Christen v. Lee, 113 Wn.2d 479, 487, 780 P.2d 1307 (1989). But see Dickinson v. Edwards, 105 Wn.2d 457, 465, 716 P.2d 814 (1986) (admitted fact that the person was served between 15 and 20 drinks in a three and one-half hour period raised a material factual issue as to whether the person would have displayed some outward manifestation of intoxication before ordering and whether defendants knew or should have known that the person was intoxicated) (distinguished as “factually unique” in Purchase v. Meyer, 108 Wn.2d 220, 227, 737 P.2d 661 (1987)).
“[N]either the results of a blood alcohol test nor the appearance of a person a substantial time after the intoxicating liquor was served constitutes sufficient evidence of obvious intoxication.” Christen, 113 Wn.2d at 488–89; accord, Purchase, 108 Wn.2d at 226; Wilson v. Steinbach, 98 Wn.2d 434, 439, 656 P.2d 1030 (1982); Barrie v. Hosts of America, Inc., 94 Wn.2d 640, 643 n.1, 618 P.2d 96 (1980); Shelby v. Keck, 85 Wn.2d 911, 915, 541 P.2d 365 (1975); Williams v. Kingston Inn, 58 Wn.App. 348, 792 P.2d 1282 (1990).
Although blood alcohol evidence is not sufficient by itself to prove obvious intoxication, the Court of Appeals has held that blood alcohol test results may be admitted under an abuse of discretion standard when the test results enhance the credibility of eyewitnesses who testified as to the person's obvious intoxication. Cox v. Keg Rests., 86 Wn.App. 239, 248–50, 935 P.2d 1377 (1997).
The Supreme Court has not yet directly addressed the admissibility of blood alcohol evidence to prove obvious intoxication, see Estate of Kelly v. Falin, 127 Wn.2d 31, 42 n.4, 896 P.2d 1245 (1995), but the rationale of the Supreme Court in several cases suggests that the Supreme Court would reach the same conclusion as the Court of Appeals. See, e.g., Faust v.
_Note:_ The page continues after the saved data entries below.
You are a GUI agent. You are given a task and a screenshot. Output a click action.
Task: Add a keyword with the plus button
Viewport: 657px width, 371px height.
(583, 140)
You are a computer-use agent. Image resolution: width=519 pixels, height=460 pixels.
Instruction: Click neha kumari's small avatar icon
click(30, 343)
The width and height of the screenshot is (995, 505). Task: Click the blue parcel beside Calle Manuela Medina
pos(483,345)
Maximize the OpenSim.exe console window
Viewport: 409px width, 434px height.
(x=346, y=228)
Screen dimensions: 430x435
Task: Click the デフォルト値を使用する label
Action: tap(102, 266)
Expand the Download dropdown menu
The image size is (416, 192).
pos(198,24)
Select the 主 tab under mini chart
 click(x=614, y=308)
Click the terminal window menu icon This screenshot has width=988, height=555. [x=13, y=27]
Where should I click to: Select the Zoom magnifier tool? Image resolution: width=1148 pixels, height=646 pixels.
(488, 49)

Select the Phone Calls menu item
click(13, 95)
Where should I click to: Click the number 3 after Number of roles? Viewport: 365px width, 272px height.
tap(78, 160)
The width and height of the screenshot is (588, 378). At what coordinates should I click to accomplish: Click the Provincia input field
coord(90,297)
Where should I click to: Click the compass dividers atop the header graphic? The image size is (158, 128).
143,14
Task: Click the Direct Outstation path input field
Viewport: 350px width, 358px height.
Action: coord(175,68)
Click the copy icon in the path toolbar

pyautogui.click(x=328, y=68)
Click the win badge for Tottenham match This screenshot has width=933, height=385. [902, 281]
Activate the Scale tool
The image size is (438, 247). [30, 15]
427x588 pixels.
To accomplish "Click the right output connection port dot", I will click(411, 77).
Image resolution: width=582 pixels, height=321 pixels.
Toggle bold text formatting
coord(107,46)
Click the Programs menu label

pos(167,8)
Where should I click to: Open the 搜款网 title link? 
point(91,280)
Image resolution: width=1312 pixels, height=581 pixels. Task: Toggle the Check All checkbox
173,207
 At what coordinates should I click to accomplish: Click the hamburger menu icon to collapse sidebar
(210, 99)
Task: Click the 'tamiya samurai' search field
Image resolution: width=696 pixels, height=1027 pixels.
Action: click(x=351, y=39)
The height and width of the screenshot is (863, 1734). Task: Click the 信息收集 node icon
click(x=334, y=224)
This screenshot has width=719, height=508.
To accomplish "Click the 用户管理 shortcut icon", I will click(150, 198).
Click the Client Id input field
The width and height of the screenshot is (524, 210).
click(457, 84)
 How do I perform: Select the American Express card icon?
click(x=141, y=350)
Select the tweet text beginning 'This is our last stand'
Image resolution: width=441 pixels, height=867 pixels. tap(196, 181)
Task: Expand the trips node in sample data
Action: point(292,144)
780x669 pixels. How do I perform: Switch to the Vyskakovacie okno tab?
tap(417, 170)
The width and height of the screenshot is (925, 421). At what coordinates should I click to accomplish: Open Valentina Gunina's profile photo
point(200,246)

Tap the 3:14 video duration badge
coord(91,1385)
Albertson, 167 Wn.2d 531, 539–42, 222 P.3d 1208 (2009) (reaching this conclusion in the closely related context of the “apparently under the influence” standard); Christen, 113 Wn.2d 479 (a blood alcohol test is not by itself sufficient evidence of obvious intoxication).
A police officer's subjective observation that a person was obviously intoxicated shortly after the person left the place where the person was served alcohol may raise an inference that the person was obviously intoxicated at the time of service, provided that the person did not consume any alcohol after leaving and provided there is no unaccounted-for time between the person's departure and the police officer's subsequent observation. Fairbanks v. J.B. McLoughlin Co. Inc., 131 Wn.2d 96, 103, 929 P.2d 433 (1997); Dickinson, 105 Wn.2d at 464.